Stored items

┄┄┄┄┄┄┄┄┄┄┄┄┄┄┄┄┄┄┄┄

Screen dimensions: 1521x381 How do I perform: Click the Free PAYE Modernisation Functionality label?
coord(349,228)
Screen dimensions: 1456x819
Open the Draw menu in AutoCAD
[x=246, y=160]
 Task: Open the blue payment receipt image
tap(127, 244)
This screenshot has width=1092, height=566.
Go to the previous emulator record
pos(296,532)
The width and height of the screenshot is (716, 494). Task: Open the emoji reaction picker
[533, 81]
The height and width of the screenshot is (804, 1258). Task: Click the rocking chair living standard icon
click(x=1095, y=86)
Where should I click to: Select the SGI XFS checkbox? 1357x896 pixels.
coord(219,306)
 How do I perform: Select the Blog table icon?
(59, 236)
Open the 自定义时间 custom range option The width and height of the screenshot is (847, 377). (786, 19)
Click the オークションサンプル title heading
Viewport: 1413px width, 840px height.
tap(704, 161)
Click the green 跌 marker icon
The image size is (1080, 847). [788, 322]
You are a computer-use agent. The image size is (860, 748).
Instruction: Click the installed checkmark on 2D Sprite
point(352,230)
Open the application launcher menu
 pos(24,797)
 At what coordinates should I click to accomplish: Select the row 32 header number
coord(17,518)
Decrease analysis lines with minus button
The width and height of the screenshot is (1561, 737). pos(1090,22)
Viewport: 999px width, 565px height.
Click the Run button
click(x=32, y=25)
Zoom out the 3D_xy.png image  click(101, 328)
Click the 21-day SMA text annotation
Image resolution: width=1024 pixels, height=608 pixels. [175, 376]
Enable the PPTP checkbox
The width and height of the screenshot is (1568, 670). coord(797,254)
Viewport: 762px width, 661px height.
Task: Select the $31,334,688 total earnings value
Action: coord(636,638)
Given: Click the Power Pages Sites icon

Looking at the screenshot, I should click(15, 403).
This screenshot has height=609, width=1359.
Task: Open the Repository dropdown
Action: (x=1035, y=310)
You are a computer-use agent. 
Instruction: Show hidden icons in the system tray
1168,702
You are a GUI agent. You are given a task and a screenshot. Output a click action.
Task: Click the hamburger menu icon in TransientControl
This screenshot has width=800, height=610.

┄┄┄┄┄┄┄┄┄┄┄┄┄┄┄┄┄┄┄┄

Work request: Give the number of lines in the data that contain "agent", with no other words.

Output of the exercise: 3